AUTHOR=Rotem-Dai Noa , Weil Simy , Greenshpan Yariv , Abehsera Shai , Manor Rivka , Ofir Rivka , Gazit Roi , Rosental Benyamin , Aflalo Eliahu D. , Sagi Amir
TITLE=Lentiviral-Transduced Ectopic Expression of Androgenic Hormone in a Crustacean Hematopoietic Primary Cell Culture
JOURNAL=Frontiers in Marine Science
VOLUME=8
YEAR=2021
URL=https://www.frontiersin.org/journals/marine-science/articles/10.3389/fmars.2021.677679
DOI=10.3389/fmars.2021.677679
ISSN=2296-7745
ABSTRACT=
Novel monosex biotechnologies in crustacean aquaculture involve the induction of sex reversal through manipulations of the androgenic gland (AG), and its most prominent factor, the insulin-like androgenic gland (IAG) hormone, during early developmental stages. In the giant freshwater prawn Macrobrachium rosenbergii, all-female populations are desirable for aquaculture, since the females can be stocked at higher densities and exhibit more uniform growth than males.
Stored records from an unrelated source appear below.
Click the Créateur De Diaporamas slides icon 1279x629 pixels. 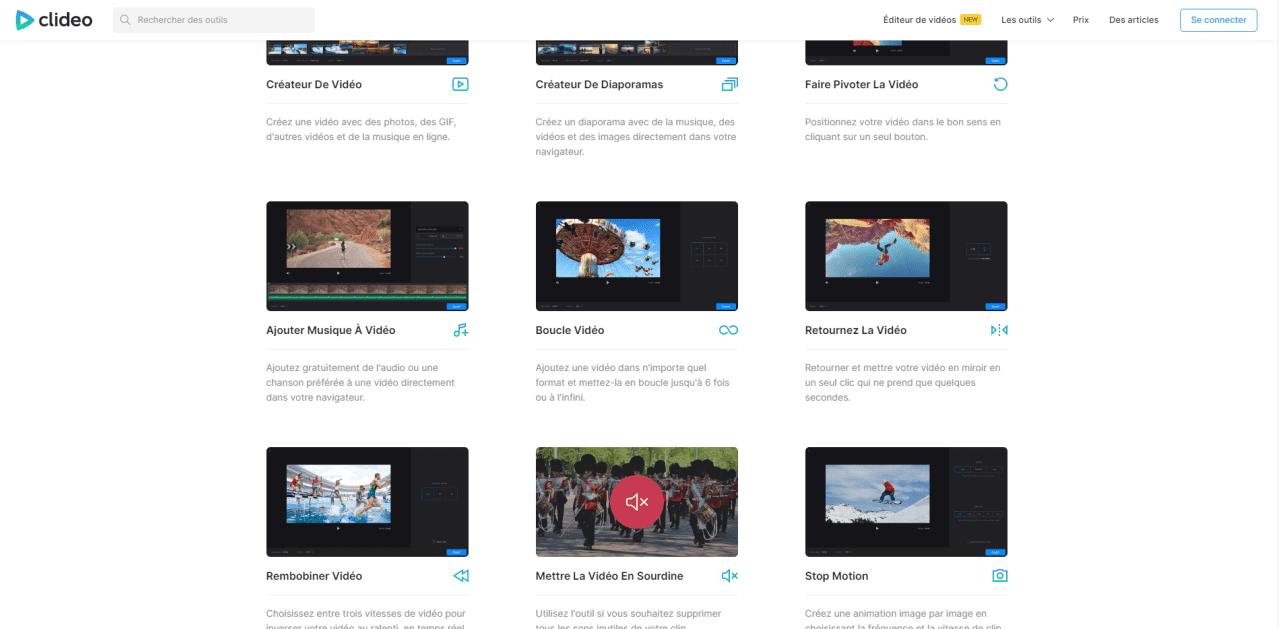pos(730,85)
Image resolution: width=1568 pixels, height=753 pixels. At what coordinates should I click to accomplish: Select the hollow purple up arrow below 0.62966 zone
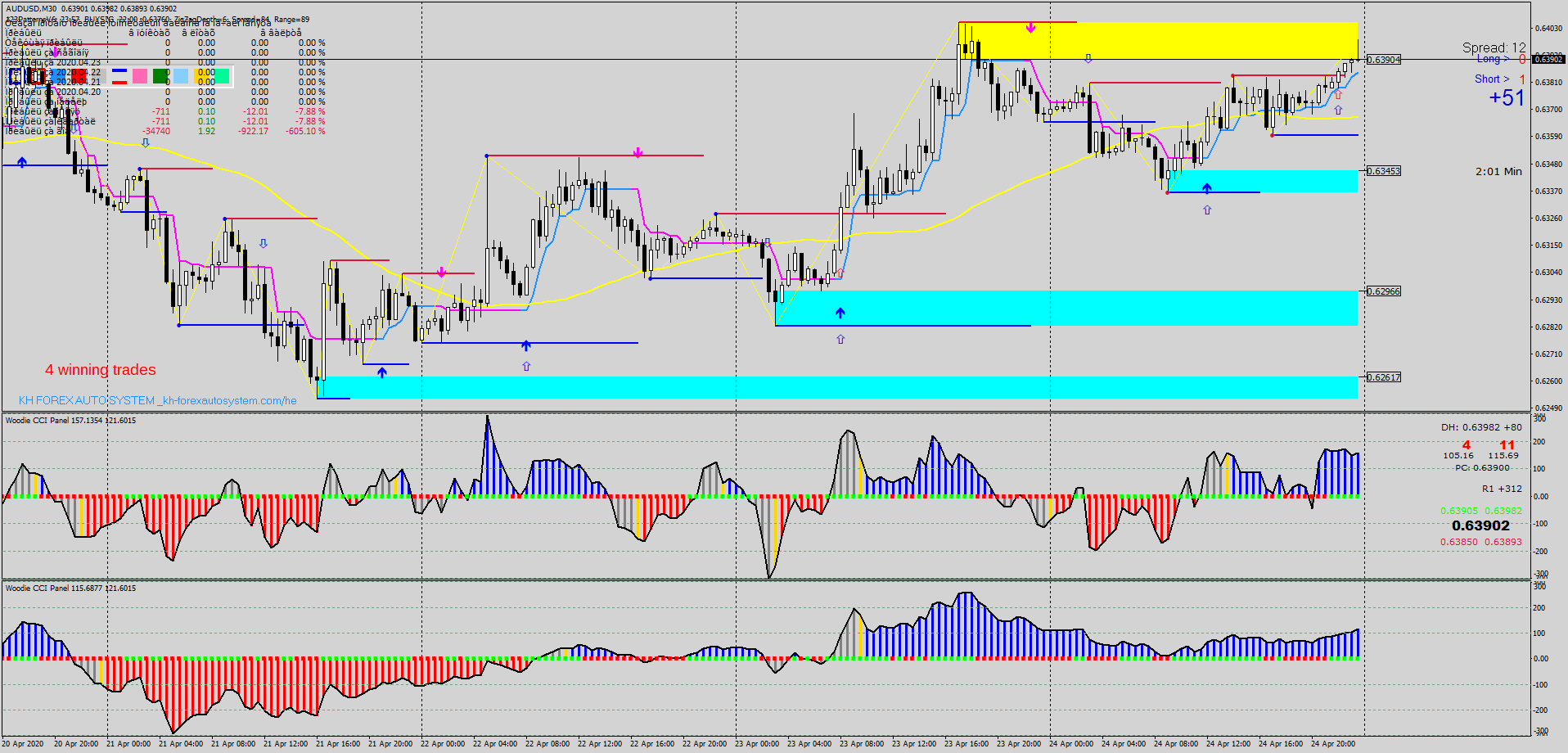(840, 339)
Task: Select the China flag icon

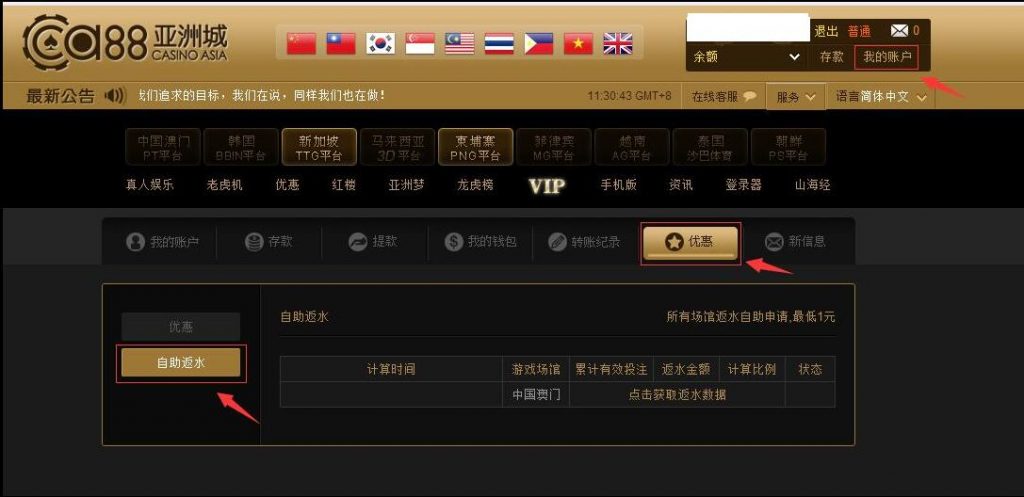Action: click(301, 44)
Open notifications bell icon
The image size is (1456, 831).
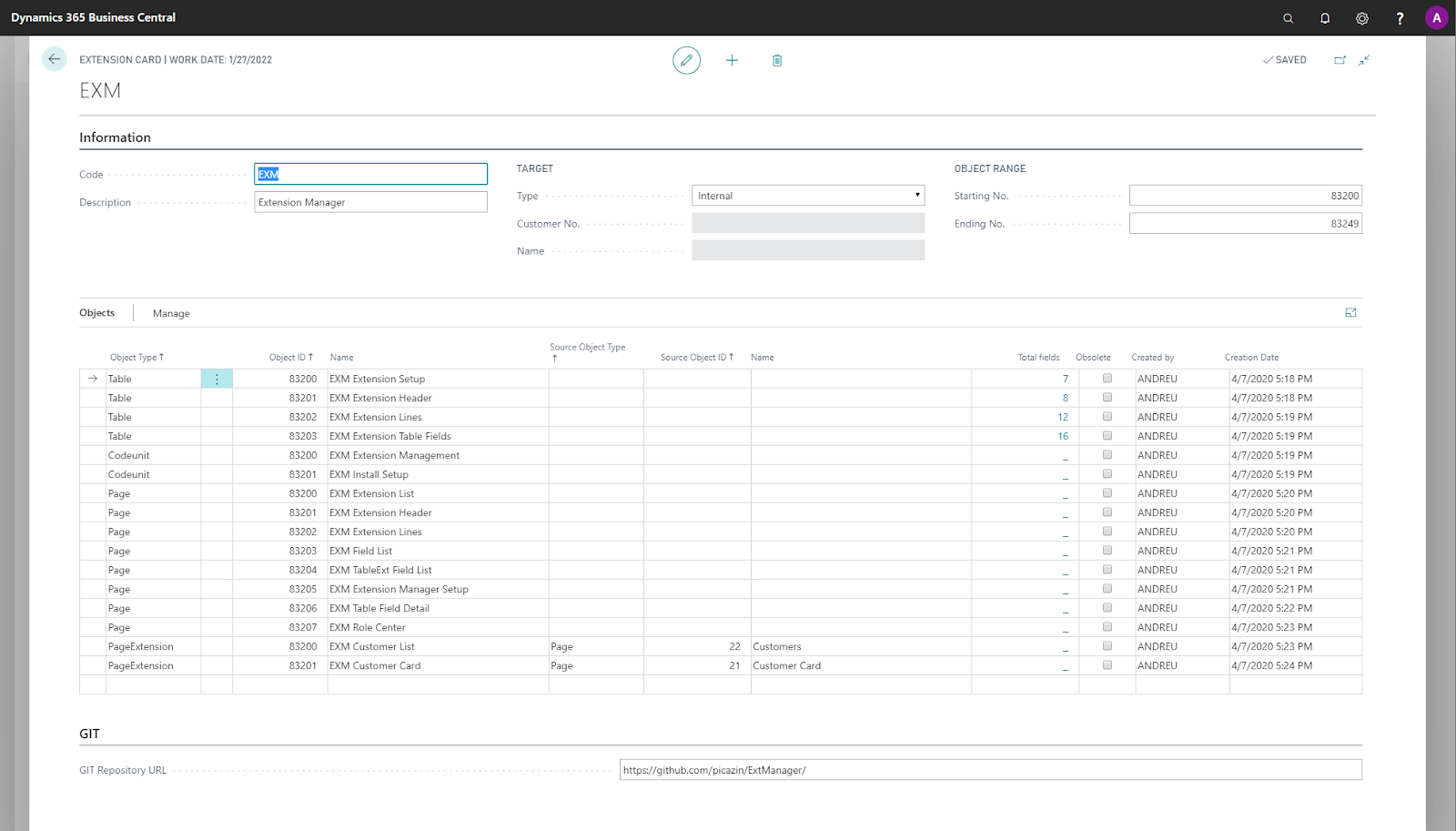pos(1325,18)
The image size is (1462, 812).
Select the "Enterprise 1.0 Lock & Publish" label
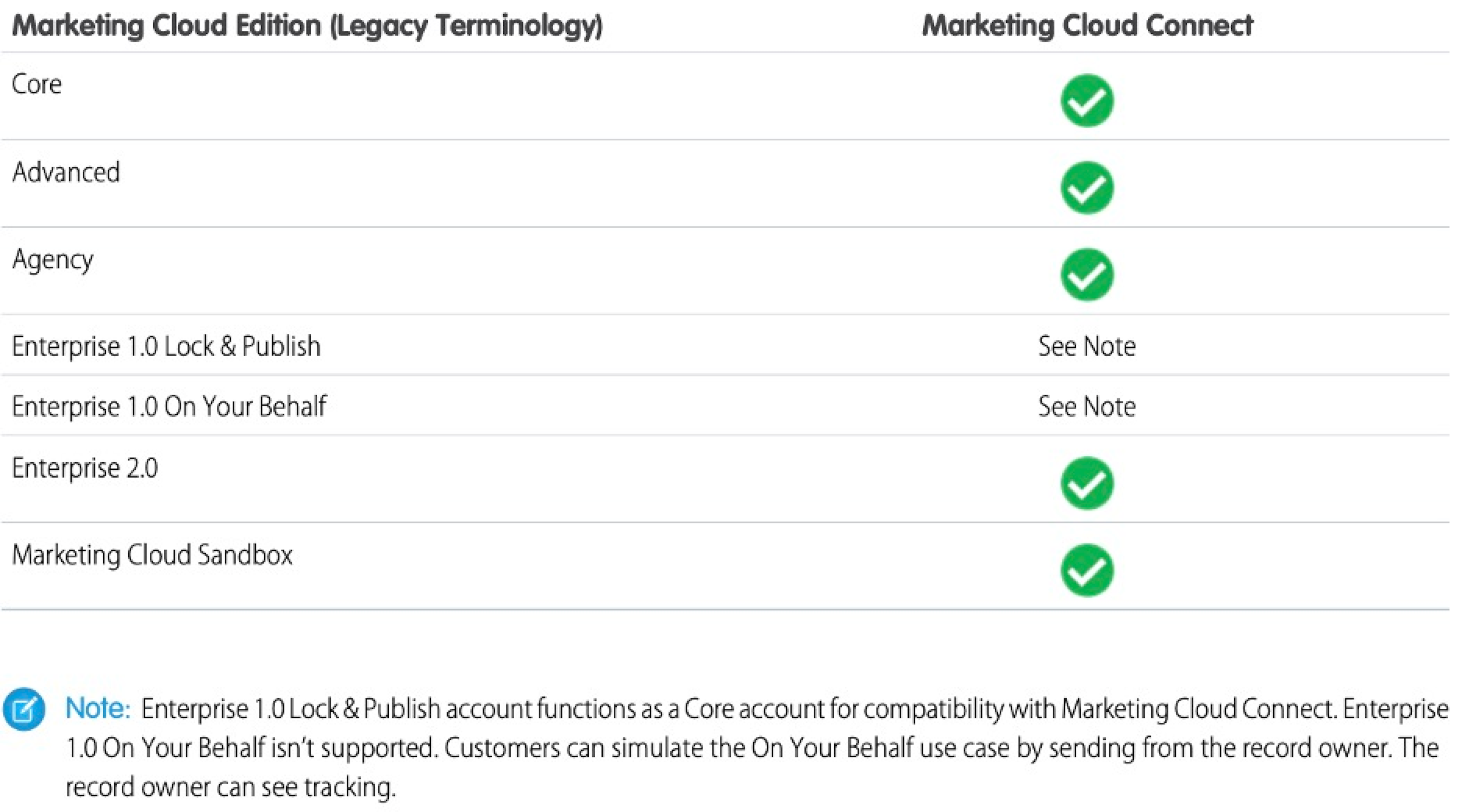click(x=166, y=346)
Recently, a novel biotechnology for all-female aquaculture was developed based on injection into post-larvae of suspended primary AG cells from mature M. rosenbergii males. However, this biotechnology depends on the availability of appropriate male donors and it requires delicate surgical procedures on the small endocrine AG to produce appropriate quantities of cells for the sex manipulation. We therefore established a new platform for the production of M. rosenbergii IAG (Mr-IAG) in hematopoietic cells. The method rests on the induction of ectopic Mr-IAG expression under the white spot syndrome virus (WSSV) immediate-early 1 (IE1) promoter via a novel lentiviral vector. Our results demonstrate that M. rosenbergii primary cells infected with the Mr-IAG lentiviruses are capable of transcription, translation, and secretion of Mr-IAG in culture. Our new platform, which produces easy-to-harvest cells in abundance, could replace the AG cells used in the first step of the above-mentioned biotechnology for all-female aquaculture and, importantly, pave the way for producing monosex populations in other edible crustacean aquaculture species. In addition, a lentiviral system for crustacean cells provides a useful tool for basic and applied research in crustacean species.